▶ Problem to solve: In the entries below, identify every line with the string "computer" and copy it.

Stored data
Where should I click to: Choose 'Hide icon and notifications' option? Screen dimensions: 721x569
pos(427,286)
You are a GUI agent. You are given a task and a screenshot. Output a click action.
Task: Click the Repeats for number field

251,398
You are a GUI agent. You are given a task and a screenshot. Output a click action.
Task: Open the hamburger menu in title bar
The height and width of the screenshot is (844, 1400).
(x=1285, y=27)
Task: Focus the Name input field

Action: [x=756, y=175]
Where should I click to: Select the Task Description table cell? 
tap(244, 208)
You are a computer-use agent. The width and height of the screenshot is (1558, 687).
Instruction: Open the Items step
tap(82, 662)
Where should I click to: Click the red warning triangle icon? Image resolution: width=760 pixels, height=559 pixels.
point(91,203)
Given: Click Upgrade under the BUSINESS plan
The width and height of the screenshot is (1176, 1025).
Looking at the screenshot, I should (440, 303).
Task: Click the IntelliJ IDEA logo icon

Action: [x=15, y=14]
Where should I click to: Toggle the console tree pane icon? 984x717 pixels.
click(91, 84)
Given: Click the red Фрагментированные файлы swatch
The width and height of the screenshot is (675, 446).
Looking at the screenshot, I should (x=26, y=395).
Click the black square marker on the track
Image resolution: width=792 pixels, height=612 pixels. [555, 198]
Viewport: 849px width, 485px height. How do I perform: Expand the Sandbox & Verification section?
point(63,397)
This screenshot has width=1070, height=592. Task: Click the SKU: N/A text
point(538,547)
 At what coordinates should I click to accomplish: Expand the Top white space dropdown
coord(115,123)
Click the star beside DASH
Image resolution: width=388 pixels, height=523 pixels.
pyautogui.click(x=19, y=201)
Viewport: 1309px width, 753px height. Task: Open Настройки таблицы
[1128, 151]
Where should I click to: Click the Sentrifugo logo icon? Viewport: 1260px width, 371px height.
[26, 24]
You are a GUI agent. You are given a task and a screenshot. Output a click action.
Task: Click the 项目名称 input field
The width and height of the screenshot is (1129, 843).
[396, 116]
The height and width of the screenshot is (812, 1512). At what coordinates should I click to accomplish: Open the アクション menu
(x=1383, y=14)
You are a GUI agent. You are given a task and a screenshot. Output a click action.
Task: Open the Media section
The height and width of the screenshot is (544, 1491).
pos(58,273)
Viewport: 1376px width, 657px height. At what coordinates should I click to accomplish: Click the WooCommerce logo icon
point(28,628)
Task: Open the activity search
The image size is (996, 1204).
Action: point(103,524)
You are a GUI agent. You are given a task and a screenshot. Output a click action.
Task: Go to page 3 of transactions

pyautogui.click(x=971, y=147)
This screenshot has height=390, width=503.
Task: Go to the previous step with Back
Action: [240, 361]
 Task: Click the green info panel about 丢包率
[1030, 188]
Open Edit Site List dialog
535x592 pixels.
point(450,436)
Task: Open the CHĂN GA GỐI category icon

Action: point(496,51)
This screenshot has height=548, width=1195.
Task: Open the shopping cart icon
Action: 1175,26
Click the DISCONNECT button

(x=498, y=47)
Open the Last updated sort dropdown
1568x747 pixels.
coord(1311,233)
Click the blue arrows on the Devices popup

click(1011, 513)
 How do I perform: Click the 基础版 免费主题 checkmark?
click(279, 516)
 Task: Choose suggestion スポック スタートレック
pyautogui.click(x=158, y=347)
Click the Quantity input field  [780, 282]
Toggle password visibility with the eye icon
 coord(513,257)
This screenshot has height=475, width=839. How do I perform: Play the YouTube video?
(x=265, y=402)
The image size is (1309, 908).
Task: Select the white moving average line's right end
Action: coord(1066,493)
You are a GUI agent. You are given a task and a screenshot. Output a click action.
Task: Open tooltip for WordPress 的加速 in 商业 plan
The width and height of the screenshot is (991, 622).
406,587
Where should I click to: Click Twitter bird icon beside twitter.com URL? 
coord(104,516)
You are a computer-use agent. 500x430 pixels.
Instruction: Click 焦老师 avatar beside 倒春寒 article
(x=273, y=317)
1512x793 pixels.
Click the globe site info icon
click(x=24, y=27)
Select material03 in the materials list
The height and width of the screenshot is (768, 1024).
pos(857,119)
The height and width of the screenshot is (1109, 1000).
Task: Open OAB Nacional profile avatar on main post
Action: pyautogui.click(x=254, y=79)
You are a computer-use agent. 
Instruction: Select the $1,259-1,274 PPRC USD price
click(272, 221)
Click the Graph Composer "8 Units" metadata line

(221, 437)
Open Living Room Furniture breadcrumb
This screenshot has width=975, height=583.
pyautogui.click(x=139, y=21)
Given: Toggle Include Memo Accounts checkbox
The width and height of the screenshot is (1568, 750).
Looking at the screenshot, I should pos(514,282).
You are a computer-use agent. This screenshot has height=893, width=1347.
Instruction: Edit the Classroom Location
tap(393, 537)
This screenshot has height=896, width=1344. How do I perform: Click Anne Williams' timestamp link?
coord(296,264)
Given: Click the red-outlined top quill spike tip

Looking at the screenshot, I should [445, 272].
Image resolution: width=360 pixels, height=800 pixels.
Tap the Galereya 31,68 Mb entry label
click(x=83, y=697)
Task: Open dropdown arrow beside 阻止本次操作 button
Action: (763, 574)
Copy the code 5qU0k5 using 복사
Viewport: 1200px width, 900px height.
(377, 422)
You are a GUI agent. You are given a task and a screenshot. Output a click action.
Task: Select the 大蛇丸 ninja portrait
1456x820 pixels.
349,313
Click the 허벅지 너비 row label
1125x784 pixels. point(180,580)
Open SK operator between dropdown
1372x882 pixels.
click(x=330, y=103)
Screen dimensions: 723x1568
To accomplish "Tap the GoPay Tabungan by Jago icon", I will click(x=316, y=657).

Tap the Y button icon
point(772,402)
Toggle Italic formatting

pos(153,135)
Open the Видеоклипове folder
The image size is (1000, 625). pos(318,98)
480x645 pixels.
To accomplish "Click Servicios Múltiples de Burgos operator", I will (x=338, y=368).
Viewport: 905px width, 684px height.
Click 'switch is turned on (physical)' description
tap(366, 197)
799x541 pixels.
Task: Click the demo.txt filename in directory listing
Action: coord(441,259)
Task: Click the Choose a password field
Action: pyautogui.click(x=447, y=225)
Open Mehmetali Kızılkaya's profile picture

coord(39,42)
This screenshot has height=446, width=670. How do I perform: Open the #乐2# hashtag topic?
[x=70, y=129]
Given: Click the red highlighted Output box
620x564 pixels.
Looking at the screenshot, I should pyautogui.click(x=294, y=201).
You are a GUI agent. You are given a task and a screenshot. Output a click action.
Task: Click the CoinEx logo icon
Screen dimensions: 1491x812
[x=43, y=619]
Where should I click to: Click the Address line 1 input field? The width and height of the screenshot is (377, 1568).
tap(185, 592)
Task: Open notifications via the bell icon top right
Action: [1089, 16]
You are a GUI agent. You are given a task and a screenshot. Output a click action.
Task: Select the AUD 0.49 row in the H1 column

▶ Written solution:
You are a computer-use agent. The width and height of the screenshot is (1558, 687).
You are a computer-use agent. 500x430 pixels.
You are a computer-use agent. 
You are a computer-use agent. This screenshot has height=893, width=1347.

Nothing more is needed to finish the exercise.